That’s what I’d call it if I ever talked to anybody about it: dodging. When we were about seven, Brandon and I built a treehouse in a pussywillow at my grandma’s. I say treehouse, but it was just an old board or two we found stuck across some branches. The boards broke; we both fell. When I drew in a breath to start screaming, something twisted in me and in the world. It was Brandon screaming, and Brandon going to the hospital. I drew a lot of pictures on his cast.
I don’t know how much I thought about it until a year later—we were at Rushmore, and we had ice cream. I dropped mine, and immediately I thought never happened. Things flexed again; my cotton candy cone was back in my hand and it was Brandon crying, being told we were too far to go back.
I’ve been nice to Brandon since then; I avoid skinned knees and fender benders by moving them somewhere else, to someone random. What harm? Those things were always going to happen.
When Jane said those words, maybe I could have prevented my dodge. Never happened. Another diner kiddy-corner to us tried to muffle his sudden sob. I squeezed the hand held in mine. This gave me the opportunity to, to shore up the issues. To be the man Jane needed. Just because I could push a breakup somewhere else doesn’t mean I wanted to.
“I love you,” I murmured over the sobs behind her.
“I know,” she said. “Dodging makes it so easy for you.”
Welp. I tried to dodge again, but the only thing that flexed was my stomach. Italian-flavored bile coated the back of my throat. Her hand tightened in mine, and I realized that she was... her pulse was so fast. Wasn’t it? I leaned forward a little. I hadn’t seen it before, but in the soft light cast from the LED candles, was Jane—flickering?
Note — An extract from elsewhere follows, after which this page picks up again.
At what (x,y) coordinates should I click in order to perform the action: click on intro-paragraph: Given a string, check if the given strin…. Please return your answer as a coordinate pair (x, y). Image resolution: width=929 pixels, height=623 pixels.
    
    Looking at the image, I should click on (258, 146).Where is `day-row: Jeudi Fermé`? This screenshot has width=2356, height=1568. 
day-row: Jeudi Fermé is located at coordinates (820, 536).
“Are you—a hologram?” Jane laughed, and it didn’t sound like her.
“No, just another... time traveler, I guess.” She sighed, and that sounded heartachingly familiar. “Oh, Rob. Robert. You were doing so well, but what just happened... that’s basically mind-control, Robert. I won’t deal with that. There was a world in which you tried that and we overcame it, but no world in which it works.”
“How did you know?” The love in her eyes hurt.
“There are an infinite number of Robs, Roberts, Bobbys, Rays... Robertas, too,” she said thoughtfully. “Rob was... I mean, you all have a sort of ‘charmed life’ entitlement vibe because of the dodges, I get that, but he never did what you just pulled.” Her bony fingers tightened on mine. “My Rob died. I think he could have dodged the crash, but he didn’t. After feeling what you just tried to pull—you would. You’d kill someone else in your place.” Reality started to flex again, but her nails dug in. More nausea.
Are there—Jane?” I cleared my throat. “Other Janes?” She grimaced.
“Nope.” She stood and picked up her purse. “It was nice to know you, Robert. But we really should see other people.”
I tried again one more time, after she left. All I dodged was vomit.